[Problem]: Return the records below verbatim, line by line, leaving out the pictures.
————
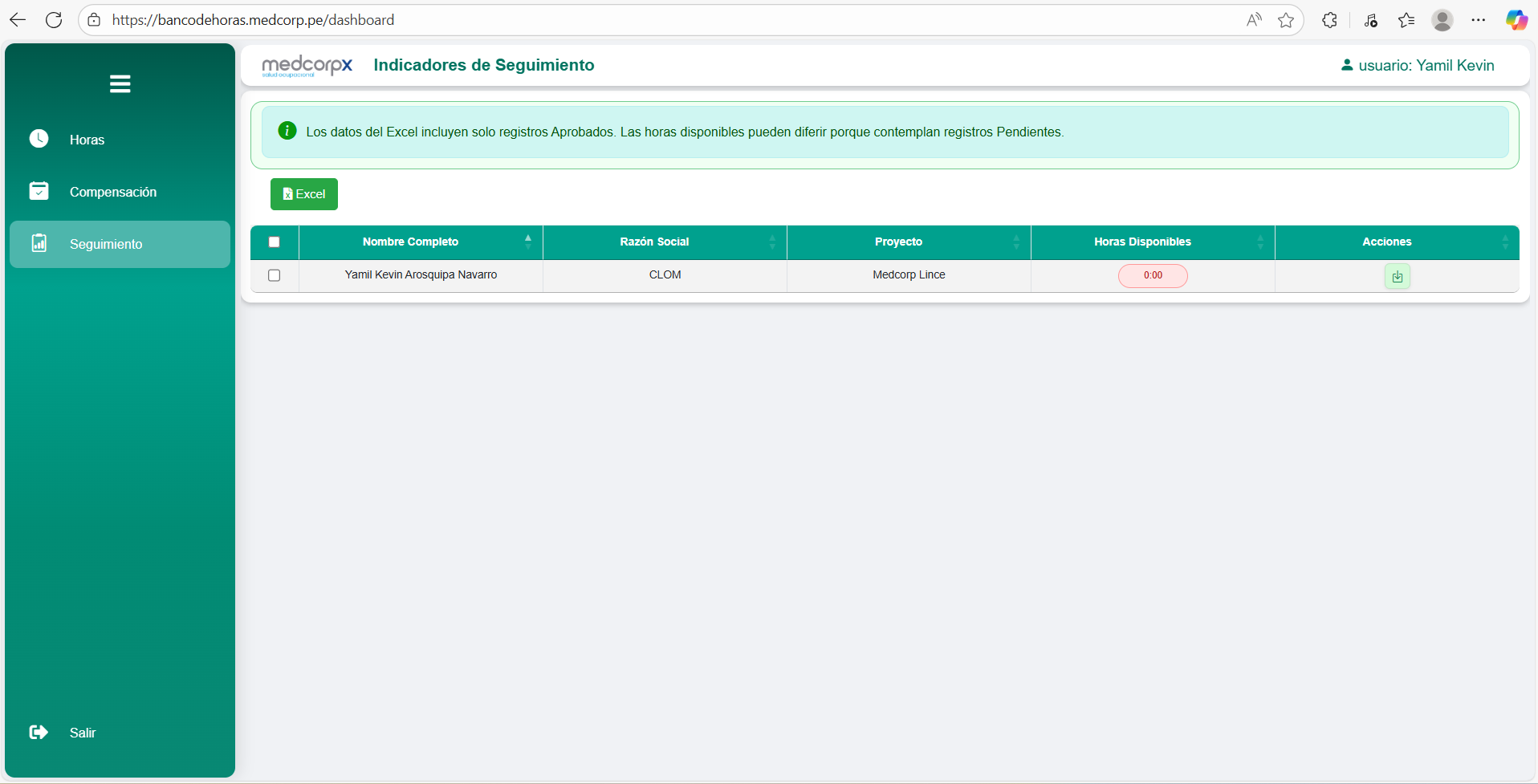Open browser extensions puzzle icon
The height and width of the screenshot is (784, 1538).
click(x=1329, y=20)
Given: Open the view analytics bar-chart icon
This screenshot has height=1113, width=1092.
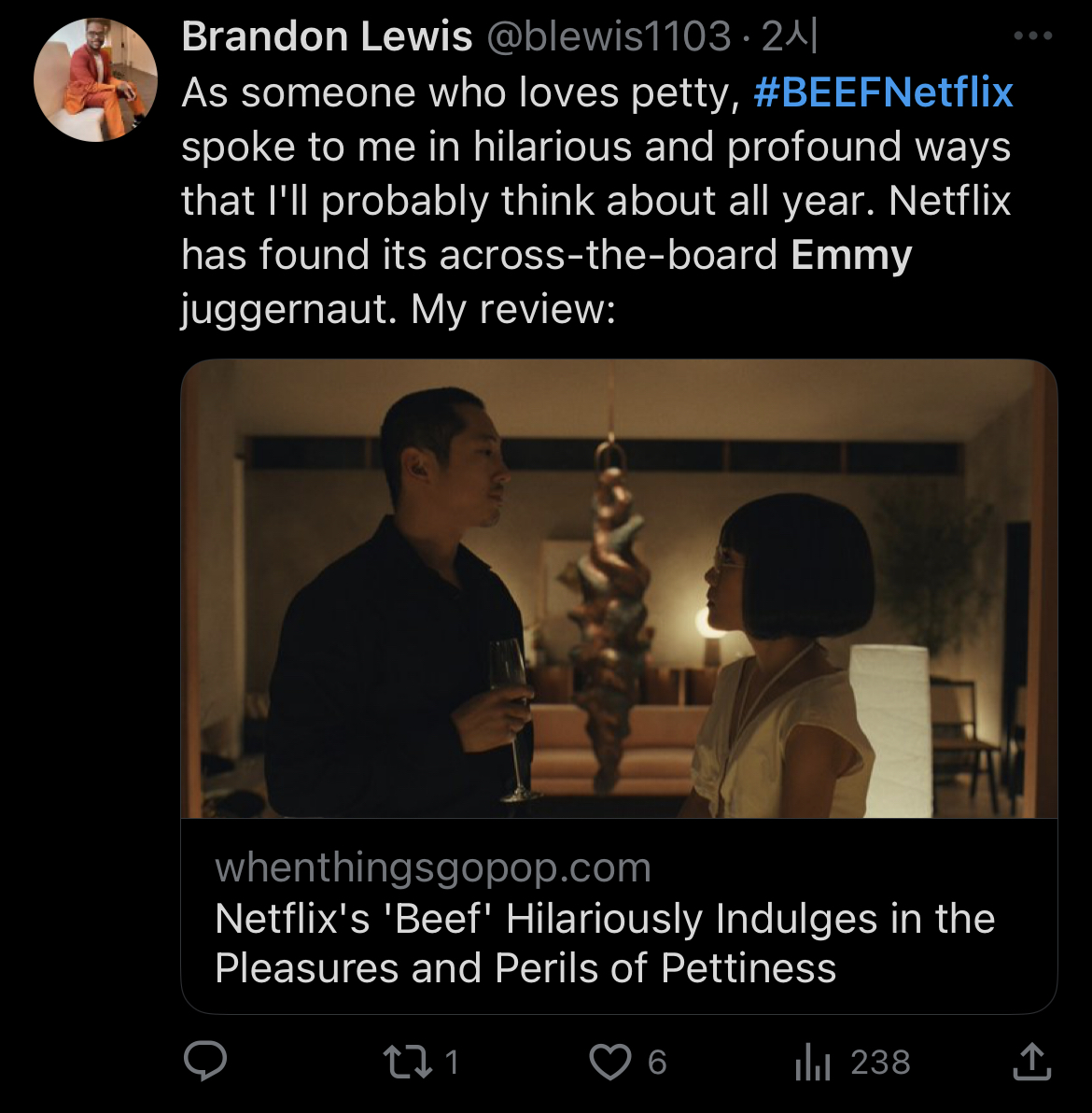Looking at the screenshot, I should click(812, 1063).
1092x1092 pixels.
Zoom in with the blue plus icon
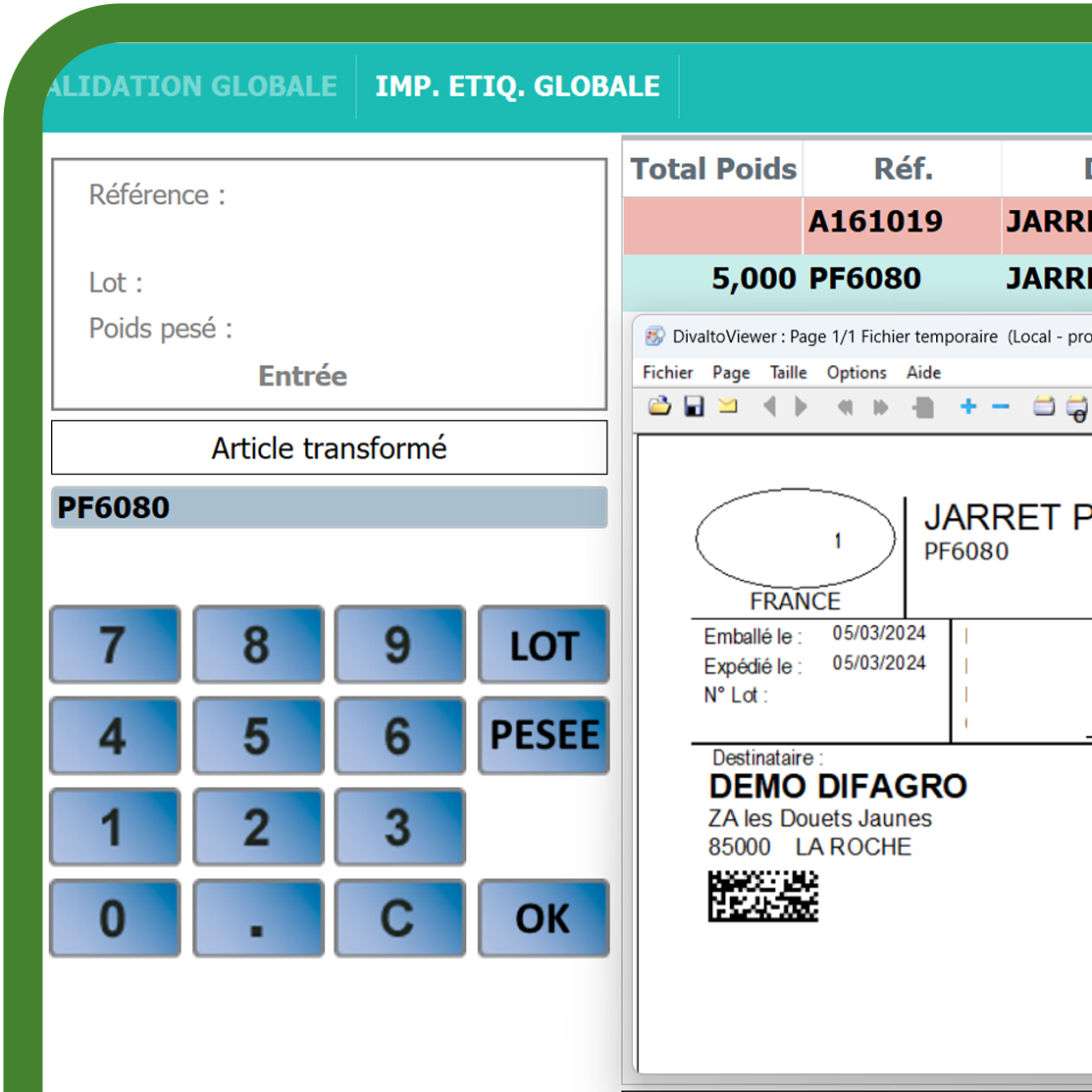coord(968,406)
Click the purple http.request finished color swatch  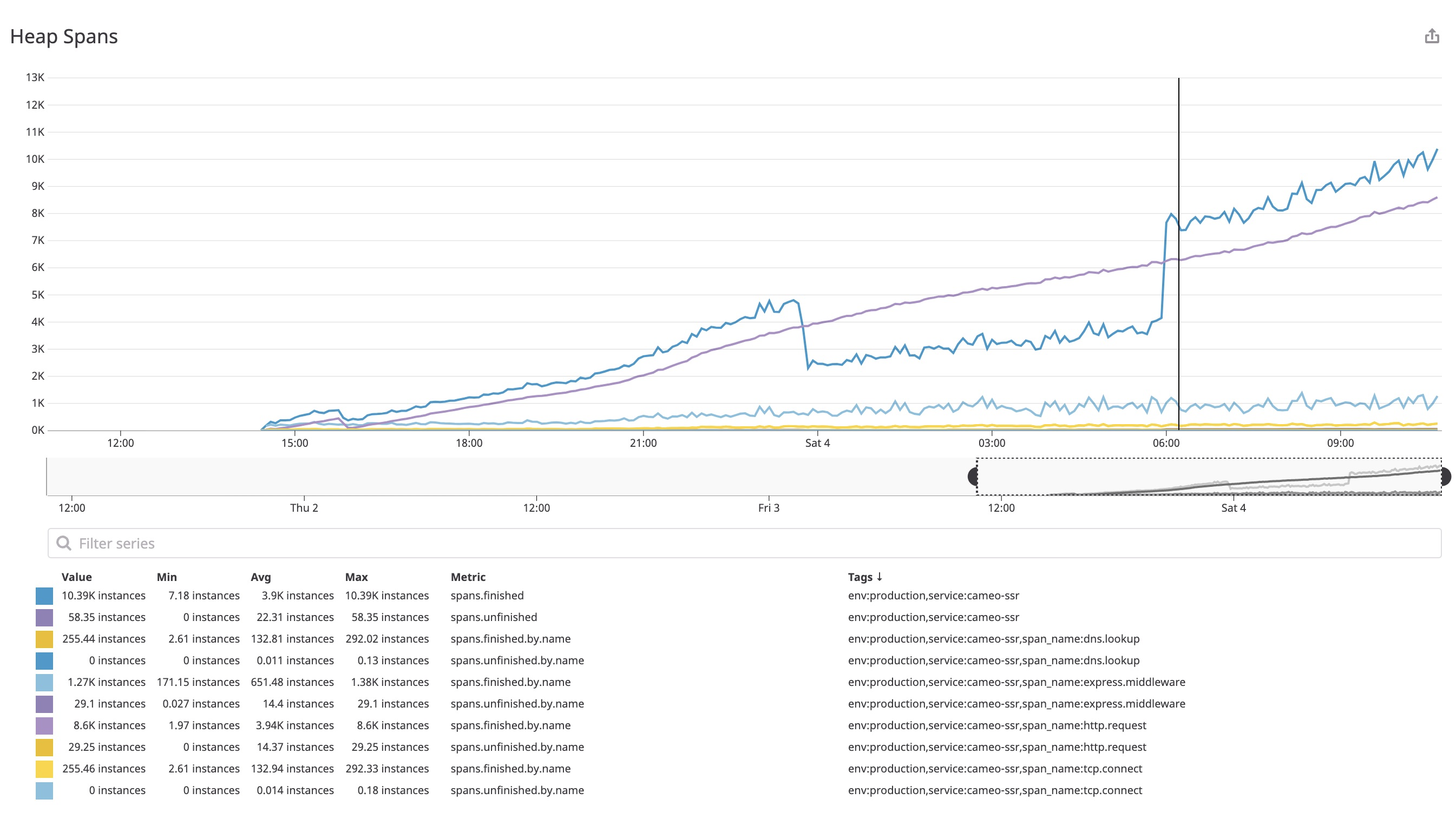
————
[Reply]:
Open browser extensions puzzle icon
The height and width of the screenshot is (784, 1538).
click(x=1329, y=20)
Given: Open the view analytics bar-chart icon
This screenshot has height=1113, width=1092.
Looking at the screenshot, I should click(812, 1063).
1092x1092 pixels.
Zoom in with the blue plus icon
coord(968,406)
Click the purple http.request finished color swatch  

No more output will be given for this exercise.